苦闘を大切にする   

 ある日、少年が外で遊んでいると、木の葉にまゆが付いているのが見えた。少年はそのまゆを部屋に持ち婦った。数日後、チョウがまゆを破って外に出ようと苦闘し始めた。長くて巌しい戦いだった。少年にはチョウがまゆの中に閉じ込められているように見えた。チョウの動きが止まったことを心配した少年は、ハサミでまゆを切ってチョウを助け出した。
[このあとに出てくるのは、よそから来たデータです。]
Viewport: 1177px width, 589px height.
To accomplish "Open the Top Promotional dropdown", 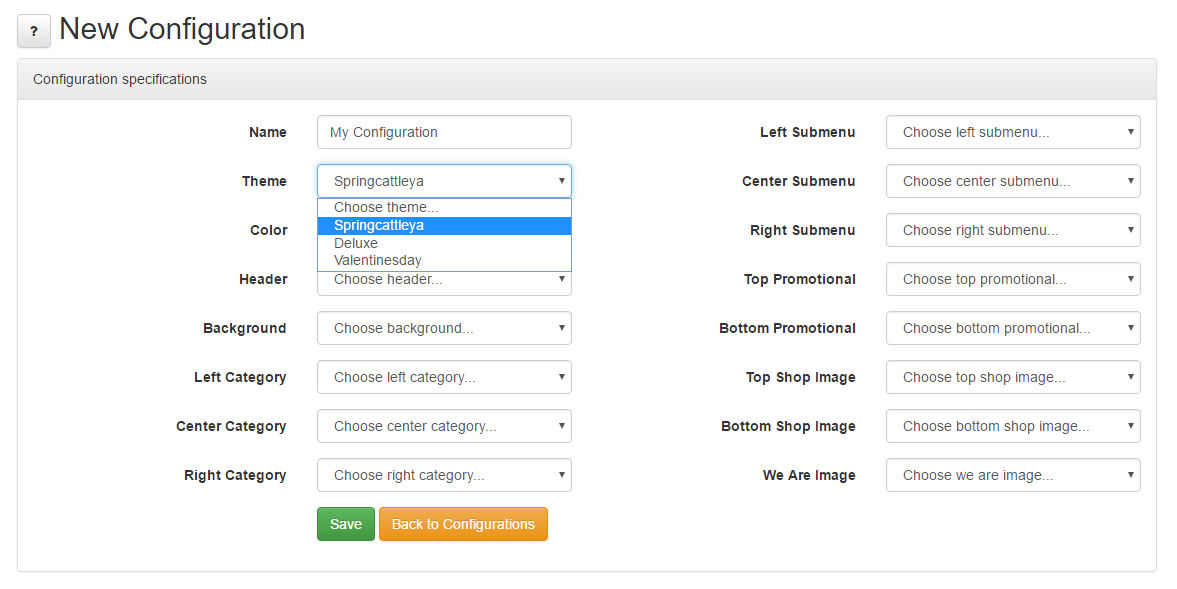I will [1013, 279].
  しかし、そのチョウは翼を広げて飛ぶことができず、ただ這い回るだけだった。本来なら、まゆの小さい穴から苦闘しながら出ることによって体液が翼にまで行きわたり、チョウは飛べるようになるはずだったのだ。

  この教訓は私たち人間にもあてはまる。人生は苦闘の連続だが、もし苦闘しなければ、私たちは本来の強さを発揮することができなくなる。苦しい思いをするのは誰でも嫌だが、苦闘は成長の機会でもある。自分の人生を切り開く人は、逆境が人格を鍛えることを理解し、苦闘を歓迎する。
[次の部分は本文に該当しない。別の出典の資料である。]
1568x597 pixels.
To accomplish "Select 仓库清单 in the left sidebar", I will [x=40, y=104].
  ほんの少しの努力で成し遂げられることばかりしてきたなら、あなたは今以上に成長することはないだろう。チョウの苦闘が翼に強さを与えるのと同じように、あなたの苦闘も強さを獲得するうえで必要なのだ。

  成否の分かれ目は、ピンチの瞬間に来る。困難に直面したとき、あなたは前進し続けなければならない。そうすることによって初めて、挫折を乗り越えて飛躍する能力が発揮できるのだ。

(本来宇宙意識には、もともと進化発展しようとするエネルギーの波動になってはいるが、精妙すぎるために五感に伴う生存本能意識による欲望が上回ってしまうことから、危険を冒さずに楽に生きようとしてしまうことを避けるために低次の動物レベルでは生存競争をつくり、自然に進化発展するようになっている。過保護は、その法則を犯し進化する機会を奪ってしまうことになる。)